Old Faithful Village, WY to Dubois, WY

So Old Faithful Village was a mess that I was ready to leave in my rear-view. The four of us camped just four miles south and woke up to serious frost. Our permit had us doing a 32 mile day and camping at the Heart River Campsite; Yellowstone has a comparatively easy elevation profile but when you hide inside your tent until nine in the morning, 32 is a tall order. We hiked through the Shoshone Geyser Basin, which is objectively less spectacular than the geothermal features around Old Faithful, but coming across the springs and geysers without thousands of people around made for a much more moving experience.

Almost immediately after the basin the trail disappears into, well, boggy mush. The tread is submerged for a good mile, so I chose to walk it barefoot. The sensation of the soft marsh bottom beneath my feet and the drastic changes in temperature every few yards, thanks to the thermals, had me laughing out loud and making strange involuntary sounds. You know, woo's and ick's and the likes.

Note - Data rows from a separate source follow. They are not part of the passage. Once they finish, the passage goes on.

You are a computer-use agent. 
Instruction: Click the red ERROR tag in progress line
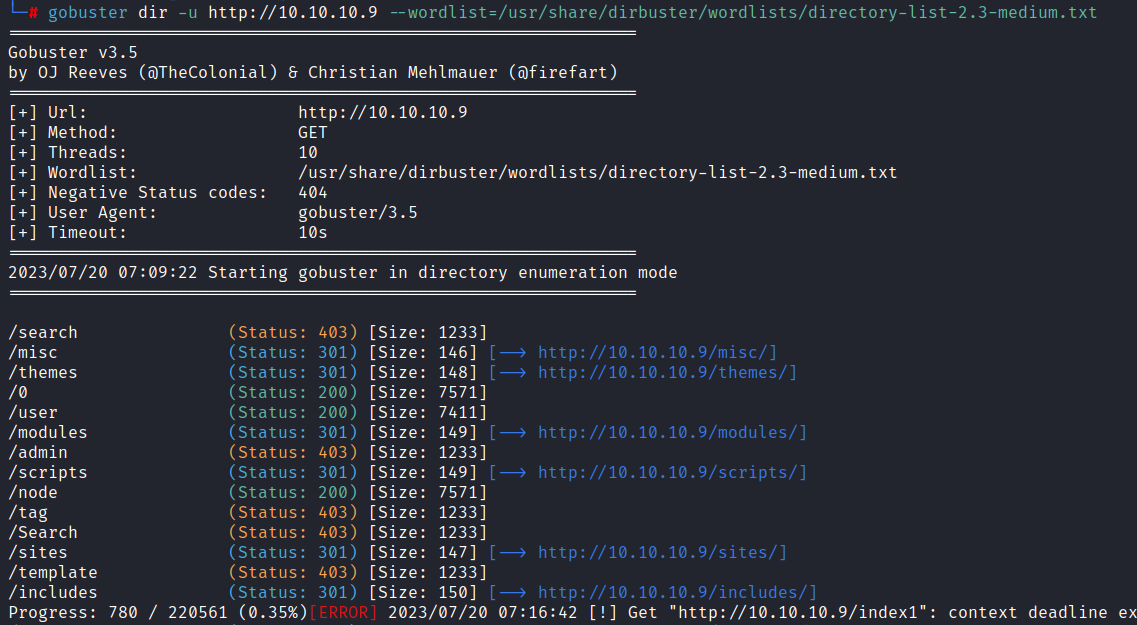[343, 611]
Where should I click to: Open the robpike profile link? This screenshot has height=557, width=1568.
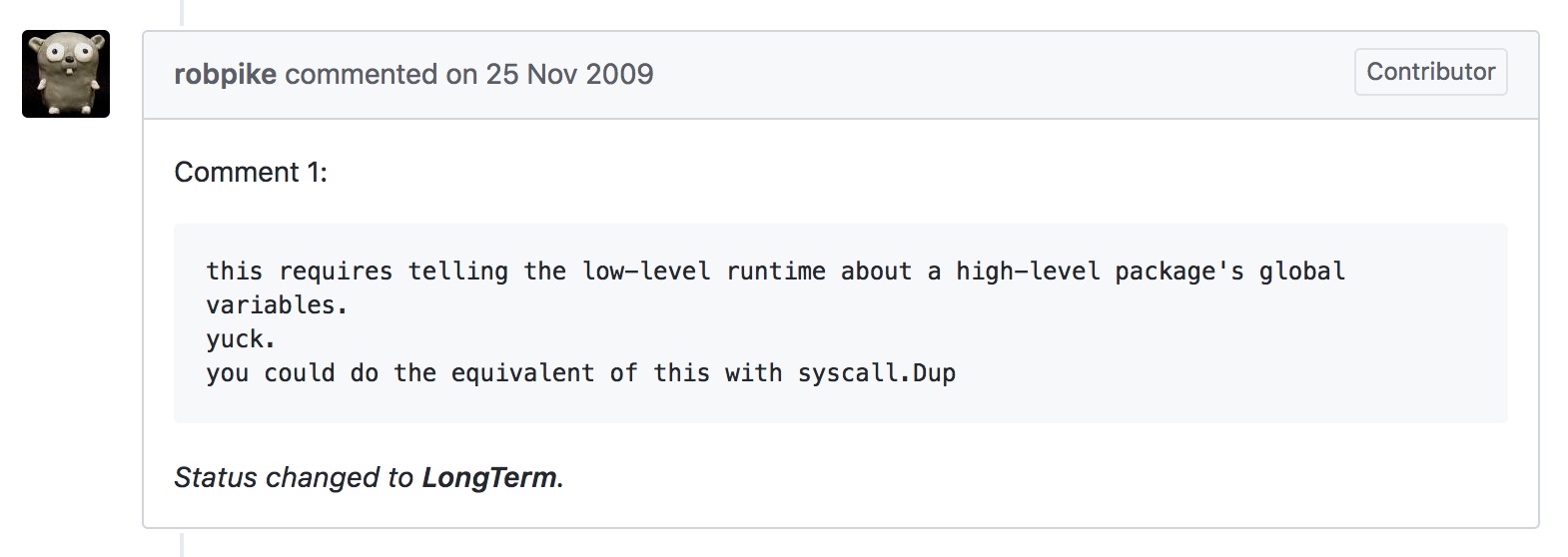(225, 74)
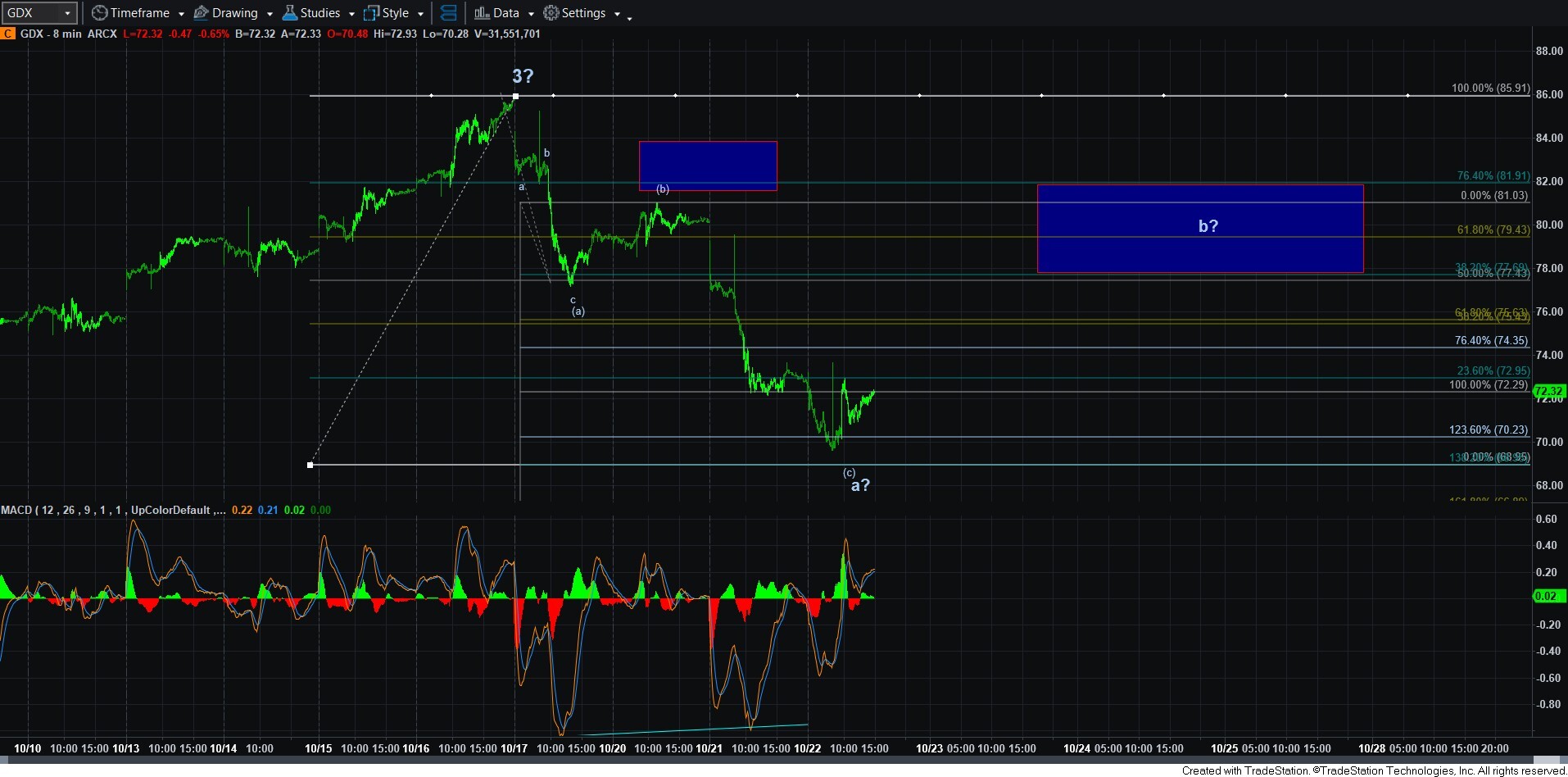1568x777 pixels.
Task: Click the Timeframe clock icon
Action: pyautogui.click(x=99, y=13)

Shoshone Lake - check out facebook.com/hikethedivide for video footage of the marshy section

Shoshone Lake - check out facebook.com/hikethedivide for video footage of the marshy section

Regular tread resumes right around the shores of Shoshone Lake, where Anchor, Smokey and I piled out and pack-exploded to dry out all our frosted gear. We were more or less using Top Shelf’s absence as an excuse to sit around, but after an hour or so we realized we needed to get moving. Just as I packed up, Toppy rolled in looking pretty under the weather. She’d been having a rough morning; being sick is bad enough in the front country when you have modern comforts at your fingertips.

Around 5:30, only 19 of our 32 scheduled miles down, we reached a trailhead and road. After a few Toppy-less hours of hiking, we were a bit concerned. Now, we’re all only responsible for ourselves out here, and are all perfectly capable and well-equipped, but we knew Toppy was sick. Obviously we weren’t going to make it to Heart River, and we figured camping on a dirt road was better LNT than stealth camping and would be easily explained to a ranger, so we called it a day.

More Shoshone Lake (it's a biggun)

More Shoshone Lake (it's a biggun)

Smokey and I didn’t see Toppy again ‘til Dubois; Anchor waited around the next morning until she showed up (but, as he’d tell you, equally out of desire to stay in his sleeping bag). The valley going down to Heart Lake was beautiful, but overall the Yellowstone section of the CDT was pretty underwhelming. That being said, within the first few miles beyond the Yellowstone border, the scenery improved dramatically, the temperature rose, and Smokey and I saw a bull moose trotting across a meadow. Go figure.

Witch Creek

Witch Creek

The last day of the section was full of run-ins and changing scenery; we came across D=rt (pronounced ‘dirt’) and Dora, whom I hadn’t seen since Glacier, as well as M80, Trooper and their dog, Willow, whom I know from the PCT. The rolling valleys and young trees of the Yellowstone area gave way to more dramatic ridgelines and real mountains on the horizon: the Winds were coming up soon and I could feel it.

Sometimes I forget about the whole hydrological divide thing

Sometimes I forget about the whole hydrological divide thing

The trail about twenty miles north of Togwotee Pass is a hugely popular horse-packing route; Smokey and I ran into two mule trains and one cowboy informed us: “We seen a wolf just now down valley.” I kept my eyes peeled, having never seen a wolf before, but the lone lupus must have run off after seeing this crew with their many cattle dogs. Apparently there’s an unmarked junction somewhere, at which point the CDT banks out in a southeasterly direction. Well, we missed it. Fortunately the horse superhighway also leads to the highway, and actually shaves off a few miles. Generally I’m not looking to cut miles just for the sake of saving time, but I needed to get to the post office before it closed the next afternoon, so I was on board. Despite the short cut we had to hike until about eleven to make it thirty-five miles, and the easy tread made for some top-notch star gazing.

Smokey in the bushiest of 'shwhacks 

Smokey in the bushiest of 'shwhacks 

The next morning, at the highway, an older man heading toward Jackson offered Smokey and me a lift into Dubois. He was a character, I’ll leave it at that. He dropped us of at the St. Stephen’s Episcopal Church in town, the congregation and leadership of which are kind enough to host hikers and cycle tourists for free.